Advances in technology save everyone time. We all look to technology to organize and inform our daily lives in both professional and personal settings. How can technology be used to save time when dealing with common title issues? Something as simple as knowing where to obtain a patent or how to determine potential heirs can save a landman time and avoid unnecessary questions and research.

There is a vast amount of title information available online, but knowing where to find it is half the battle. This article provides a brief summary of some of the best online resources available to landmen. These websites1 provide materials ranging from oil and gas plats to well production records, which can be used to form a more complete and accurate picture of the land and title issues being examined.

Because most land ownership in the Western United States originated with the federal government, a good place to start is with the Bureau of Land Management (“BLM”) website2, regardless of the current ownership of the land. The BLM website provides land patents, surveys, master title and oil and gas plats, and historical indices for a select group of states:

  • Official BLM Patents are particularly useful to confirm federal reservations.
  • Survey plats can be used to track changes in legal descriptions.
  • Plats provide a visual representation and depict the current uses on those lands in a given township and range.
  • Historical indices provide a ledger-like record of all uses that have occurred in a given township and range.

However, land status records for a few of the Western states are maintained separately on the respective BLM state office’s website.3 See the BLM website for more information regarding the availability of these records.

In addition, geographic reports with accompanying serial register pages are available through the Bureau of Land Management Land & Mineral Legacy Rehost 2000 System (“LR-2000”) website4. These reports can be obtained by searching lands by township, range, and section. Geographic reports provide a list of all uses, including mining claims, federal leases, right-of-ways, and communitization agreements for a designated geographic area and will provide the BLM internal serial number for each use. Once you have the serial number, an accompanying serial register page which is available for both inactive and active uses provides more detailed information pertaining to each use.

The next source of valuable information is the state entity tasked with regulating oil and gas. Various oil and gas records can be found on state oil and gas commission websites:

Unfortunately, most states have unique websites that require a little patience to navigate. Also, some states do not provide older production records online. Although it is easier to search in some states than others, most states also provide spacing and pooling orders. These records are helpful to find detailed information on a well or to determine whether a lease has been properly held by production.

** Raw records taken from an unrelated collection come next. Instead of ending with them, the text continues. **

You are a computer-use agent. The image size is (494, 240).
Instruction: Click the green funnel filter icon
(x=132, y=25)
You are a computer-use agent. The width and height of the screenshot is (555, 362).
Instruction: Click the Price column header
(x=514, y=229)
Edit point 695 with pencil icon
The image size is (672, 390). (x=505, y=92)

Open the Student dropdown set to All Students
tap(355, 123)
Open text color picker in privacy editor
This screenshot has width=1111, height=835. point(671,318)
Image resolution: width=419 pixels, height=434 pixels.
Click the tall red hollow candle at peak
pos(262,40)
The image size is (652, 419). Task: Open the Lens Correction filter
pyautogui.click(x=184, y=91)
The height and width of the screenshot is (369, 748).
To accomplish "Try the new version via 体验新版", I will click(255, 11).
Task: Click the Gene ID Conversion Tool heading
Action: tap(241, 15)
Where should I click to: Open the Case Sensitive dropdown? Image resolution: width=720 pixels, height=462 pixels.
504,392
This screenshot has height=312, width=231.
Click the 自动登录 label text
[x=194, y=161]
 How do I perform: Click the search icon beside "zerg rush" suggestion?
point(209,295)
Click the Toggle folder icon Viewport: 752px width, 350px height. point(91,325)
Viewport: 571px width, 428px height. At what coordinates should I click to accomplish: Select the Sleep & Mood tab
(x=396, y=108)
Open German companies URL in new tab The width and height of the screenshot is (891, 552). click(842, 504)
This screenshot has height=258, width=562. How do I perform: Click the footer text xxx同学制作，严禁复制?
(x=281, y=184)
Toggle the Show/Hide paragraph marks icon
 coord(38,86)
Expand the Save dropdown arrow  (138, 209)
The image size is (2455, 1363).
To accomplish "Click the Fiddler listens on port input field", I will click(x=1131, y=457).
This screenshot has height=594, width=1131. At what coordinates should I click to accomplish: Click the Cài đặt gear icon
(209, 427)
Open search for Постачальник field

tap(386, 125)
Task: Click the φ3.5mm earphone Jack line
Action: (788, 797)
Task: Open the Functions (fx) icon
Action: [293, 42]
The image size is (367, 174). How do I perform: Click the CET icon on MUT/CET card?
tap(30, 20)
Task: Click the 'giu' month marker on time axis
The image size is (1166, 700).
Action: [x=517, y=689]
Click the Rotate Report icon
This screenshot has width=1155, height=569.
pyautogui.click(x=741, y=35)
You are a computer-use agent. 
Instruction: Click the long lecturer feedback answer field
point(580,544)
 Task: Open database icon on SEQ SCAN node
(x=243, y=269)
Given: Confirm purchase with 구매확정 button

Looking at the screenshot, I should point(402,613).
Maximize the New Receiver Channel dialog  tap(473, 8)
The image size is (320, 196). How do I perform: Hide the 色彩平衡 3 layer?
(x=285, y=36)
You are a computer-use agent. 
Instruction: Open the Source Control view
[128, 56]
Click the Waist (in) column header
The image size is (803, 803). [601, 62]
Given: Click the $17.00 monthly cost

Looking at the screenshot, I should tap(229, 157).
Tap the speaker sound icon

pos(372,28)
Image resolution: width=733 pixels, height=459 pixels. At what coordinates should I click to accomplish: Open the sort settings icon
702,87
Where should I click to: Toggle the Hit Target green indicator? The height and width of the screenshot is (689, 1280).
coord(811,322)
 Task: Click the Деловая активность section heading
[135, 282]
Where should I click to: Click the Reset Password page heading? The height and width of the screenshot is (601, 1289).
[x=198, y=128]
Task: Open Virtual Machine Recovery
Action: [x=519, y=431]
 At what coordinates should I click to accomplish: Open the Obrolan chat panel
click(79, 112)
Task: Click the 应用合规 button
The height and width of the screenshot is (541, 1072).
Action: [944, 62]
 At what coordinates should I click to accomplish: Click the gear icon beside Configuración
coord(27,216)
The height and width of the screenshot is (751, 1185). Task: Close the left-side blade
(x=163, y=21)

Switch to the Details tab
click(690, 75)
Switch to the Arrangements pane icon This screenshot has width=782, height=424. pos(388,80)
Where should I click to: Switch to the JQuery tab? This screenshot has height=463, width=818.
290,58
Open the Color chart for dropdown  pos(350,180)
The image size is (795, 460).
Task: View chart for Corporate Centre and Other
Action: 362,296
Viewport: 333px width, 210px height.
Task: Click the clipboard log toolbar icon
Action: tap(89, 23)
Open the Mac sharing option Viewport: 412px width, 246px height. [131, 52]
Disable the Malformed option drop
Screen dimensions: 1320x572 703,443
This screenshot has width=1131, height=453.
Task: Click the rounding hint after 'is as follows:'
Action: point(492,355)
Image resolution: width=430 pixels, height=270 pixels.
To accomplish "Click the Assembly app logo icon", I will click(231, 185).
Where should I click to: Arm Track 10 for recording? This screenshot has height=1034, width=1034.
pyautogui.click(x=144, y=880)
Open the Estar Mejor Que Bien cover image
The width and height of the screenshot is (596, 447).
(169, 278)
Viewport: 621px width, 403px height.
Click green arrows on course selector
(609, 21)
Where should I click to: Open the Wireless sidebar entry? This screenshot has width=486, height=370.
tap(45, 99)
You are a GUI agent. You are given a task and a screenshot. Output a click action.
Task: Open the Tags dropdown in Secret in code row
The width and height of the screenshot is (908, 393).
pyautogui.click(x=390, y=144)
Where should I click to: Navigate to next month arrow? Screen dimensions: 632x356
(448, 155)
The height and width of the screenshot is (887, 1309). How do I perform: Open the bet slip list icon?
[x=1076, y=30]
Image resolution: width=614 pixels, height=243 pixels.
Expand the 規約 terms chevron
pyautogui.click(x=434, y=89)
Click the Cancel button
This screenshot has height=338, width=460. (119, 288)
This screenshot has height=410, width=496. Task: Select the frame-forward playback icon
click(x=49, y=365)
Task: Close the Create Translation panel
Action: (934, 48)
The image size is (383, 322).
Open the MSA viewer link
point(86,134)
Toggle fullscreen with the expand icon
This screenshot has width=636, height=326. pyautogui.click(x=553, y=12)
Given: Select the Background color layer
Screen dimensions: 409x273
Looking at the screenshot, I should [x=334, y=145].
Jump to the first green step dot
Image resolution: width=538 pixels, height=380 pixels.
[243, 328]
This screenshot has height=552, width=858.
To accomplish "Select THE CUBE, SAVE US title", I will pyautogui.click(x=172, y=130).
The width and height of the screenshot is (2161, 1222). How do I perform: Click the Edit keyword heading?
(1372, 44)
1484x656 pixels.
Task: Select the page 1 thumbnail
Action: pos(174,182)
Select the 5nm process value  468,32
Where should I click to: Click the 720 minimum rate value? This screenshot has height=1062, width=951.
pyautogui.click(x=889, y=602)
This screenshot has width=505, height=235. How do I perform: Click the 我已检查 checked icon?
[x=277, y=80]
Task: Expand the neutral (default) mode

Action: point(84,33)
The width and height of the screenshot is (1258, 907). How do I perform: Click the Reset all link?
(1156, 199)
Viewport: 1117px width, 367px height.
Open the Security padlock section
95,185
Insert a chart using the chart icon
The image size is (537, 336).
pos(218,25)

Individual county resources available online can vary greatly. Fortunately, more and more counties are providing online parcel viewers, often with aerial maps, which can be used to give a visual representation of the land, surface parcel boundaries, parcel acreage, roads, railroads, utilities, and bodies of water. Most county websites at least provide the status of property taxes which can help confirm surface ownership, while other counties provide additional resources through a paid subscription service.

You may also need to research corporate status or history of an entity. Every state has an entity that regulates the corporations registered in the state5 with a range of information that can be obtained regarding a business entity including (but not limited to) officers, addresses, and formation dates. One type of data that is typically available from these Secretary of State sites, but often requires a fee, is the corporate succession. However, there are other online resources that are free and easier to use. For example, the BLM Wyoming website offers the Corporate Name Change & Mergers Index6 and the National Association of Division Order Analysts maintains a mergers and acquisitions database as well.7 In the event a landman is faced with a gap in title between two entities, these resources particularly helpful to confirm whether an entity has merged or changed its name.

In addition to government sponsored websites, there are also some private sites that can be useful, especially in the area of genealogy. Genealogical research may be required for various title curative issues that may arise, including determining potential heirs, or confirming the death of a join tenant. There are many helpful resources online to troubleshoot these issues, including GenealogyBank.com8, a subscription-based service with a database of 6,500 newspapers which can aide in the search for an obituary or death notice. In addition, Ancestry.com9 can be used for a more intense, subscription-based genealogical search for census records, birth and death certificates, and other historical documents like military and marriage records.

These easy to access records can save time and money when dealing with basic title issues that arise at the outset of many, often time-sensitive, title projects.